> **Work instructions**:
Transcribe the text of every entry below word for word, omitting the pictures from your answer.

> **Stored entries**:
· · · · · · ·
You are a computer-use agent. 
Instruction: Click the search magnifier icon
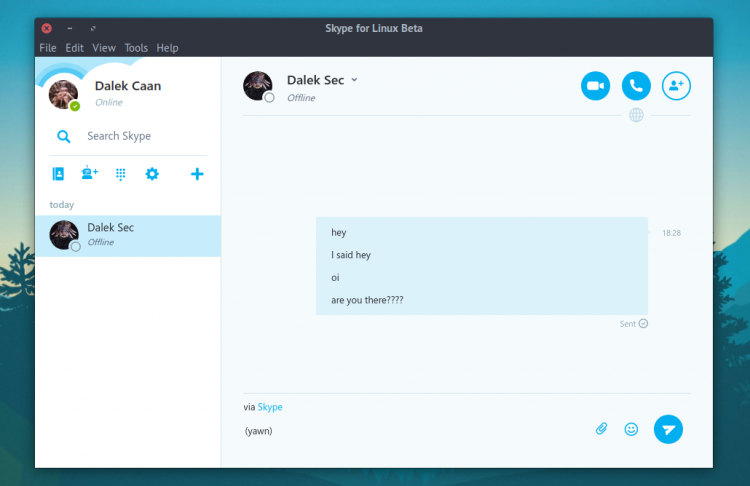tap(63, 137)
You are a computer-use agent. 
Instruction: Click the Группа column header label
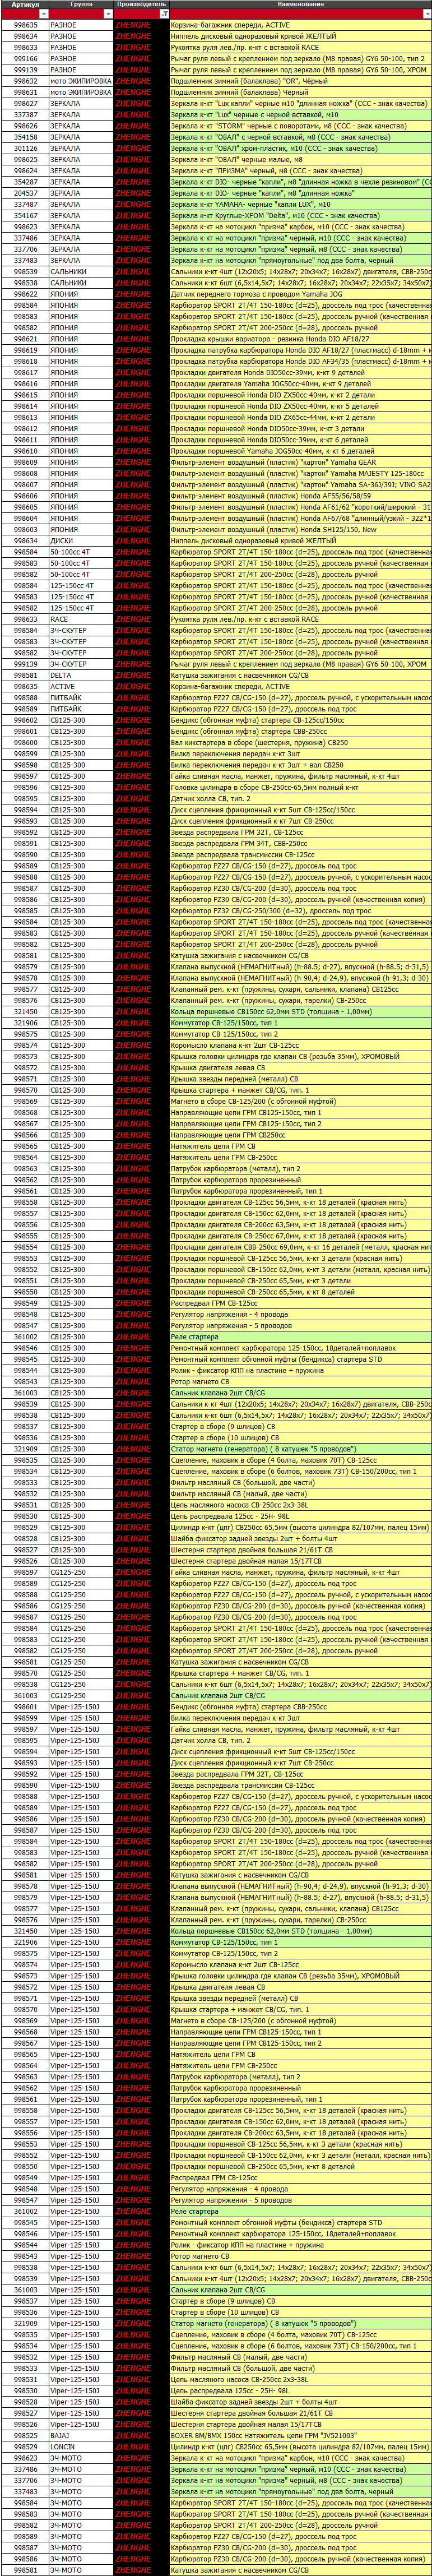click(81, 5)
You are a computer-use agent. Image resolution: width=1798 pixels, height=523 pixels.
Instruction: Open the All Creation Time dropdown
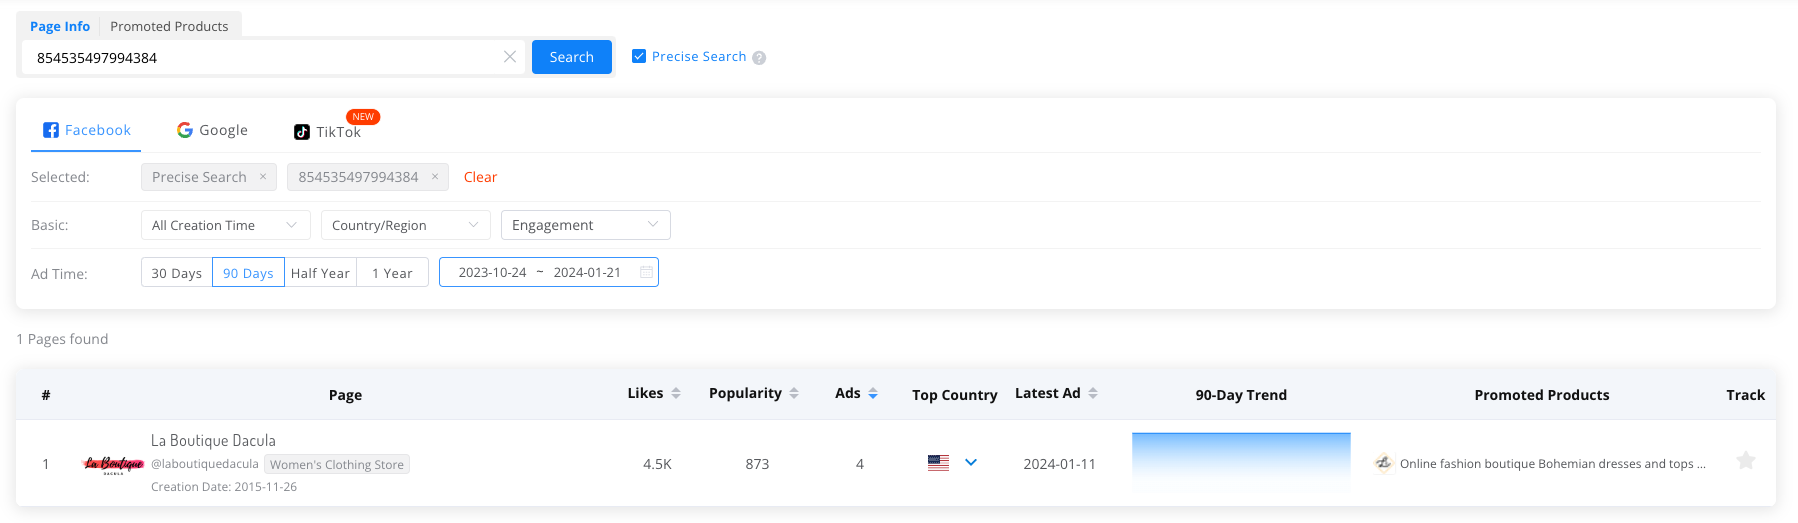tap(225, 225)
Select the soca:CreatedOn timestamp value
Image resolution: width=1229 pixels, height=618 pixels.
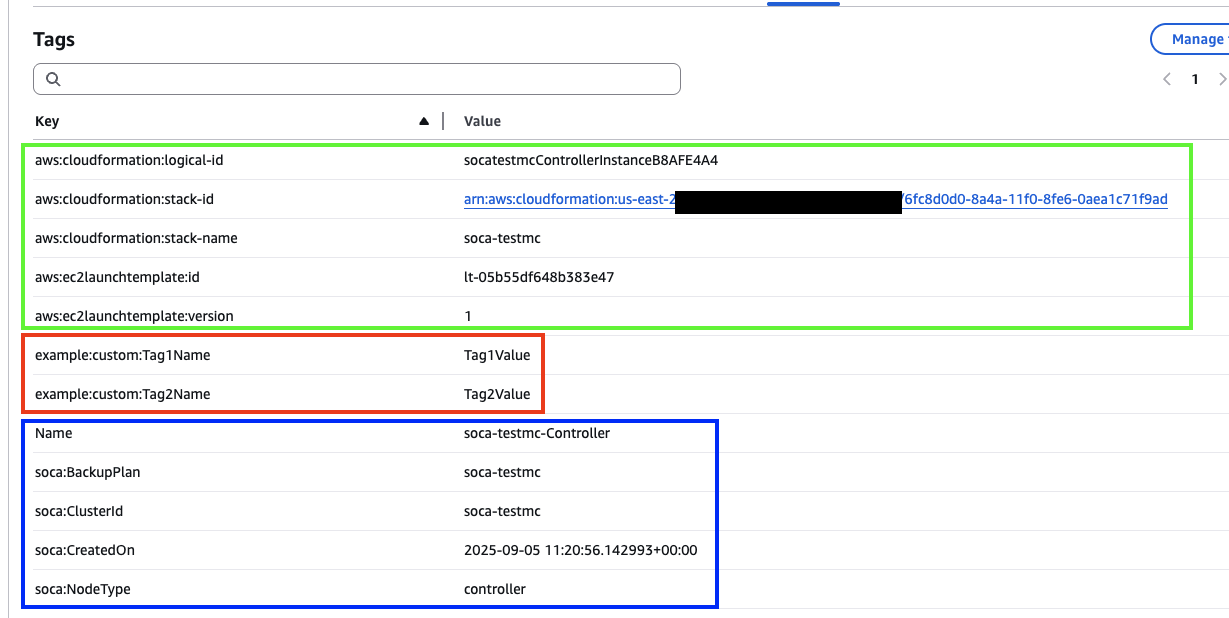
· · · · · · ·
> **Correct response**:
You are a computer-use agent. 
Instruction: Click the search magnifier icon
tap(63, 137)
You are a computer-use agent. 
Instruction: Click the Группа column header label
click(81, 5)
You are a computer-use agent. Image resolution: width=1798 pixels, height=523 pixels.
Instruction: Open the All Creation Time dropdown
tap(225, 225)
Select the soca:CreatedOn timestamp value
Image resolution: width=1229 pixels, height=618 pixels.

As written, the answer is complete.